GLEIF入社以前、アレクサンドル・ケシュは、SIX Digital Exchangeでデジタル証券部門の責任者を務めていました。アレックスは、取締役会のメンバーとして、販売および関係管理、製品開発、ビジネス設計、エコシステムの拡張など、デジタル証券事業部門の全責任を担っていました。
アレックスは過去25年間にわたり、BNY Mellonで金融、SWIFTで決済/証券インフラストラクチャと標準、Onchain Custodian (ONC) と最近ではCiti Venturesでブロックチェーンとデジタル資産を組み合わせたユニークなキャリアを築いてきました。アレックスはONCの共同創設者兼CEOとして、シンガポールと上海を拠点とするチームを率い、暗号資産やその他のデジタル資産の保管およびプライムブローカレッジサービスをゼロから構築しました。Citi Venturesのブロックチェーンおよびデジタル資産担当ディレクターとして、ブロックチェーン技術とデジタル資産の新しいユースケースについて、ヨーロッパのエコシステムと連携するためのチームを構築しました。
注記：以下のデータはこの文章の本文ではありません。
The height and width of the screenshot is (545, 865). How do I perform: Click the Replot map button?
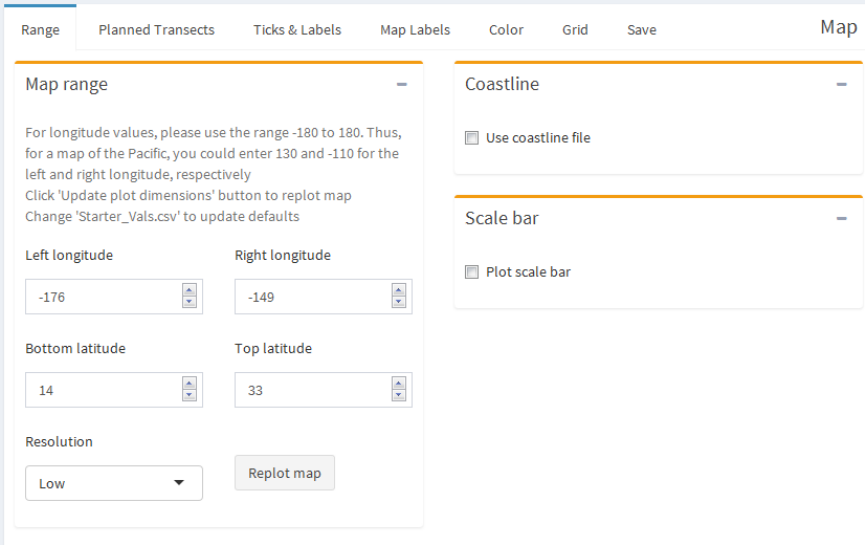click(x=285, y=473)
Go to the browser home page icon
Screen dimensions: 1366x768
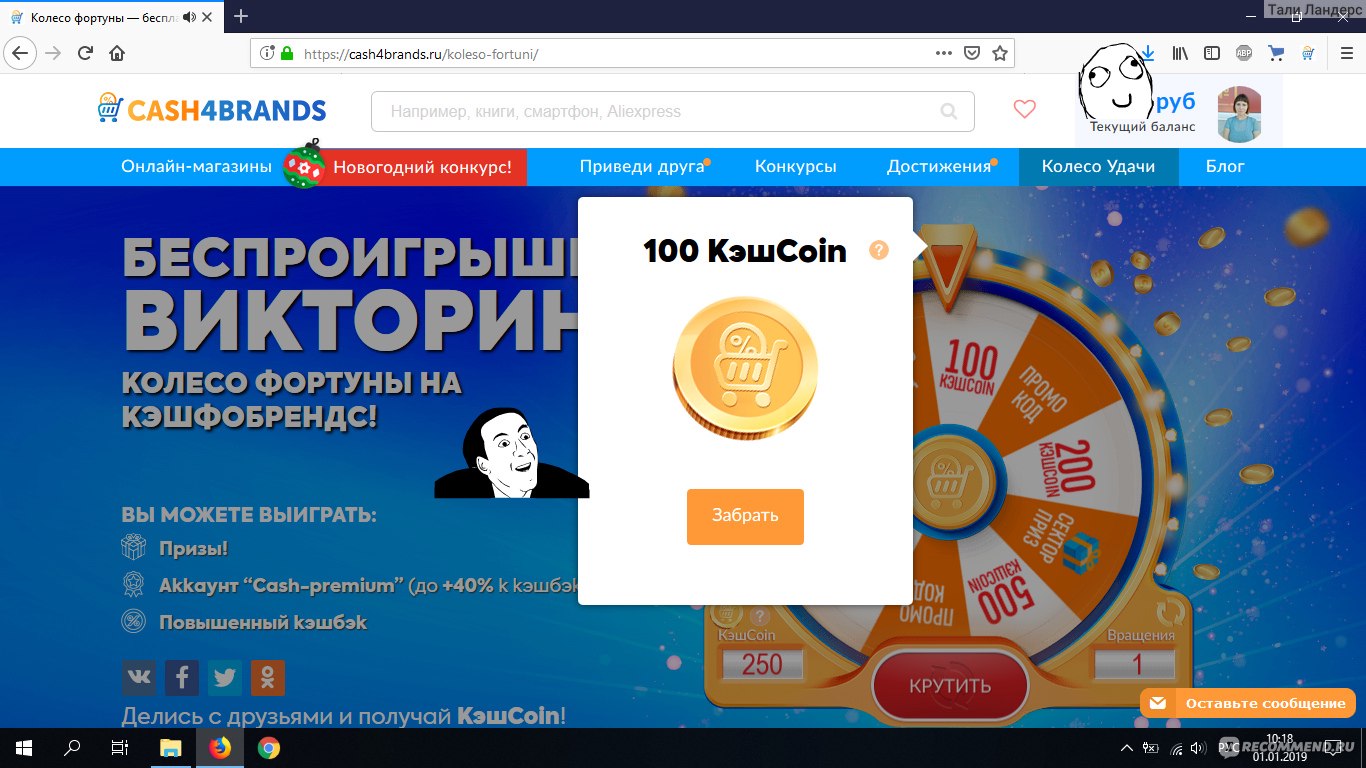pos(117,53)
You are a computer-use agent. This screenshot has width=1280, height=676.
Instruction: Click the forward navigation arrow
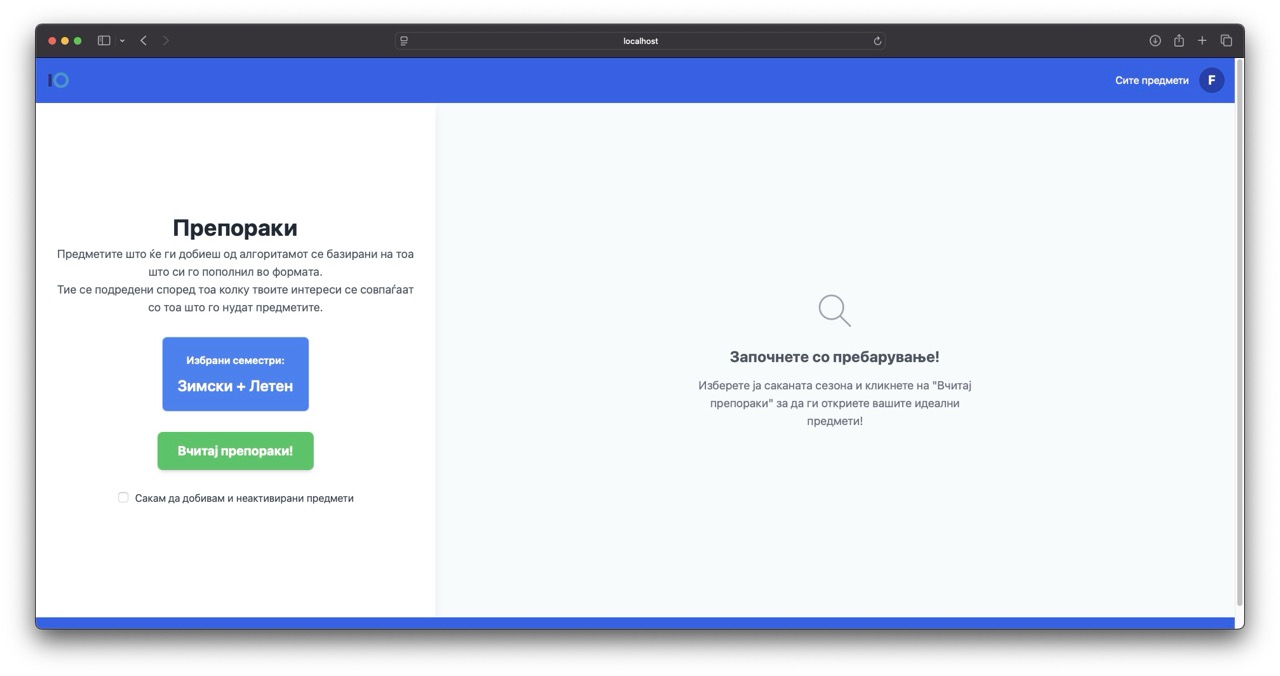coord(166,41)
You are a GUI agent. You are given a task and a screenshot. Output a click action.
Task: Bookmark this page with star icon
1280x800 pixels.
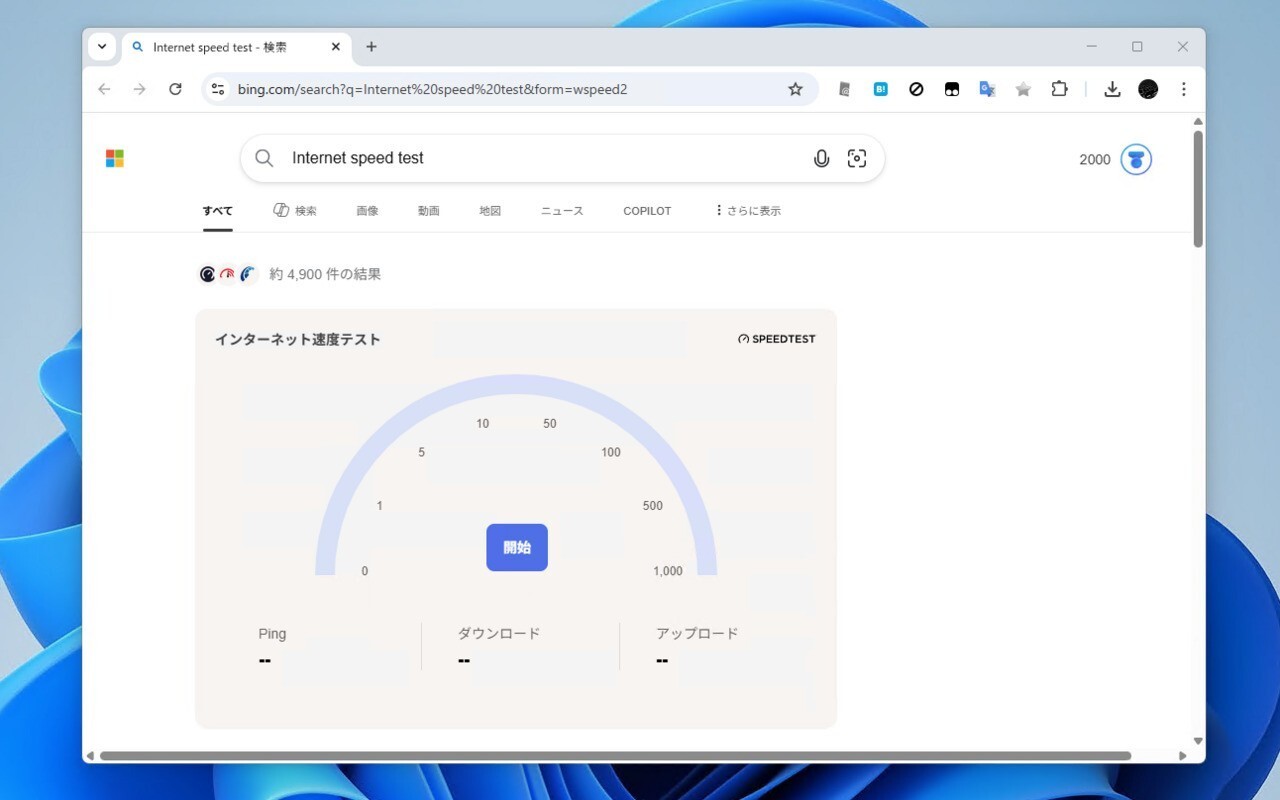click(x=795, y=89)
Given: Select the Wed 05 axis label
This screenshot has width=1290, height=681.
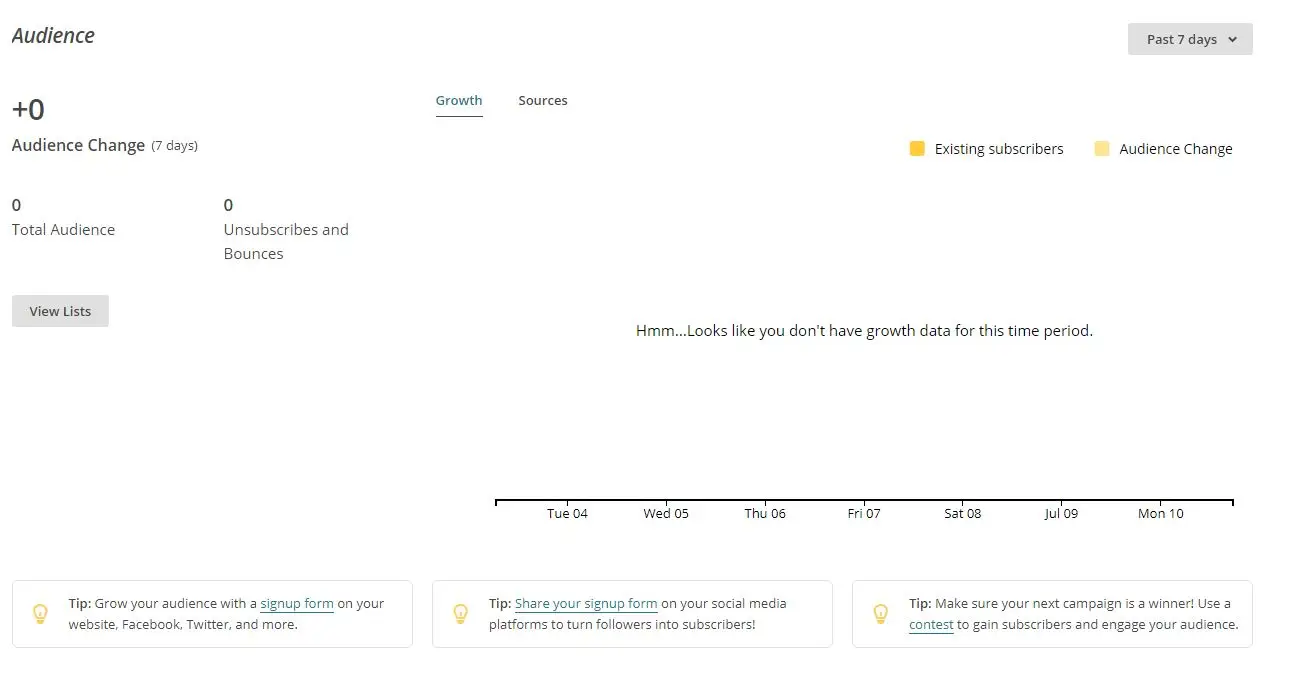Looking at the screenshot, I should [666, 513].
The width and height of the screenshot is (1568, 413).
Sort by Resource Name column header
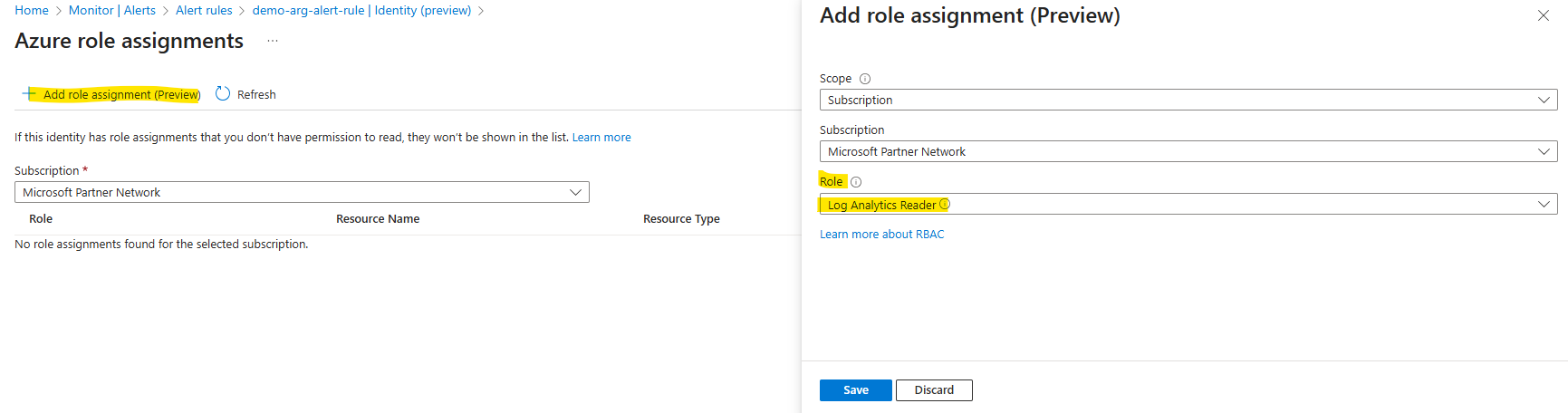pyautogui.click(x=378, y=219)
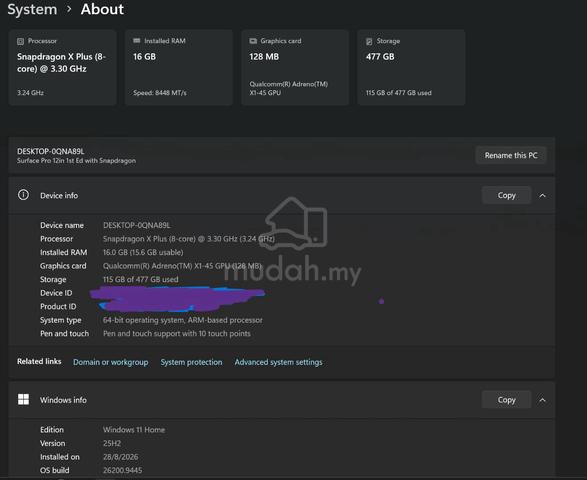The width and height of the screenshot is (587, 480).
Task: Open the Installed RAM summary card
Action: (179, 67)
アレックスは業界および標準化の取り組みにも携わっています。ISO 24165デジタルトークン識別子(DTI)を制定したISO TC 68/SC8/WG3の議長であり、DTI Foundation製品諮問委員会のメンバーです。また、最近ではグローバルデジタルファイナンス (gdf.io) 保管ワーキンググループの共同議長も務めました。
アレックスは、Onchain Custodianの構築と並行して、翻訳の学士号と、Quantic School of Business and TechnologyのエグゼクティブMBAを取得し、理論を即座に実践に移してきました。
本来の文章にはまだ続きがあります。